- SELECTED EXCERPT
▼▼▼

Abstract Number: SA-25
Abstract Type: Original Research
Trial design: Monocentric, randomized, prospective, double-blind, placebo-controlled, parallel-group study.
Background: Neuraxial anesthesia is the preferred technique for cesarean delivery. In about 55% of these patients, spinal or epidural anesthesia may be associated with shivering which may be very distressing (1) and interfere with the monitoring of vital signs. Recent studies have shown that dexmedetomidine could help to alleviate shivering associated with neuraxial anesthesia (2).
Objective: To test whether dexmedetomidine, an alpha 2-adrenergic agonist, reduces the duration of shivering episodes associated with neuraxial anesthesia during cesarean delivery.
Methods: Eighty healthy parturients, 18 years of age or more, undergoing cesarean delivery under neuraxial anesthesia at the CHU Sainte-Justine were enlisted in this prospective, randomized, double-blind trial. We obtained the approval of Health Canada to use dexmedetomidine for this application. After childbirth, when shivering occurred, the intervention group (n = 40) received a single intravenous bolus of dexmedetomidine (30 mcg) while the control group (n = 40) received a single intravenous bolus of normal saline. Randomization and allocation were based on a computer generated list. The primary outcome measure was the time lapse for an observable decrease in shivering after the intervention.

▲▲▲

(Records from a dataset)
▼▼▼

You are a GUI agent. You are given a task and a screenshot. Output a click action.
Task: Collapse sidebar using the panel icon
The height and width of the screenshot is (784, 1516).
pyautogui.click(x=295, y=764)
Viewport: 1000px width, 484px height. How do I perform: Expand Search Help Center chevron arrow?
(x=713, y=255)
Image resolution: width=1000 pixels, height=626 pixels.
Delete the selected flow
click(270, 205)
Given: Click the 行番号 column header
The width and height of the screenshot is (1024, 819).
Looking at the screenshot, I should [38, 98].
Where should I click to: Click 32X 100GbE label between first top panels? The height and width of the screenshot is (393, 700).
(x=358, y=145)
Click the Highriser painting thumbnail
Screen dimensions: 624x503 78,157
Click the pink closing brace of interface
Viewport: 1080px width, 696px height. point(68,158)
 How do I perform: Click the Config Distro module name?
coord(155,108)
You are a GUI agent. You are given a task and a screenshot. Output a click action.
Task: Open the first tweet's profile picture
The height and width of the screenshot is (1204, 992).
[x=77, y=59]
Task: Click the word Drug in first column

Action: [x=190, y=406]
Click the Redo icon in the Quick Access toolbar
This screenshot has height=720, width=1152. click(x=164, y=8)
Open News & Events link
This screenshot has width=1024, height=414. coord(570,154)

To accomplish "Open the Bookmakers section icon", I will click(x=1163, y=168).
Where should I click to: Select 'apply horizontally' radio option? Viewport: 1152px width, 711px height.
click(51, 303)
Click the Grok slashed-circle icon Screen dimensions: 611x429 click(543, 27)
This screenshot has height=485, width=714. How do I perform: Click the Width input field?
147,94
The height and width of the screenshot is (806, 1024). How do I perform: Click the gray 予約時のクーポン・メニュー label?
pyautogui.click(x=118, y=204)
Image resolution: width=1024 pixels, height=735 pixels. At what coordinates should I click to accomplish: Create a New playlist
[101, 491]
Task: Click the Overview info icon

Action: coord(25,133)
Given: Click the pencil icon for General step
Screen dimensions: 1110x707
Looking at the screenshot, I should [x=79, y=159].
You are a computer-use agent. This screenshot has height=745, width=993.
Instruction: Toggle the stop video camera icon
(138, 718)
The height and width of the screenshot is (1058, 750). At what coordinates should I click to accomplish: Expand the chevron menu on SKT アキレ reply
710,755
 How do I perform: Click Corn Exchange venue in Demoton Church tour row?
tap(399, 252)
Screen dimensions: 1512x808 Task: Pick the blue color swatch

▲▲▲

- WHAT YOU NEED TO DO
Continue the dexmedetomidine and cesarean shivering abstract from the point where it stops.

- ANSWER FOR THIS EXERCISE
Findings: A preliminary analysis was performed after 7 months. 201 patients undergoing a cesarean section under neuraxial anesthesia were recruited, of whom 70 presented shivering and were randomized. Our study shows that dexmedetomidine reduces the duration of shivering: mean time to decrease chills after the bolus is 2.3 minutes (CI 95% 1.7-3.0min) with dexmedetomidine, and 20.3 minutes (CI 95% 16.2- 24.5min) with saline. At 5 minutes, chills had stopped in 77% of the patients in the intervention group versus 11% in the control group. Chills significantly decreased at 5, 10 and 15 minutes after the administration of a 30 mcg IV bolus of dexmedetomidine. No adverse effects, including bradycardia, have been observed. In cases where slower heart rates were noticed, no medical intervention was needed.
Conclusions: This study demonstrates that an intravenous bolus of dexmedetomidine is an effective treatment to decrease the duration of shivering during cesarean delivery under neuraxial anesthesia. More patients are needed to fully assess safety.
(1) Crowley, L. J., & Buggy, D. J. (2008). Shivering and neuraxial anesthesia. Regional Anesthesia and Pain Medicine, 33(3), 241–252.
(2) Mittal, G., Gupta, K., Katyal, S., & Kaushal, S. (2014). Randomised double-blind comparative study of dexmedetomidine and tramadol for post-spinal anaesthesia shivering. Indian Journal of Anaesthesia, 58(3), 257–262.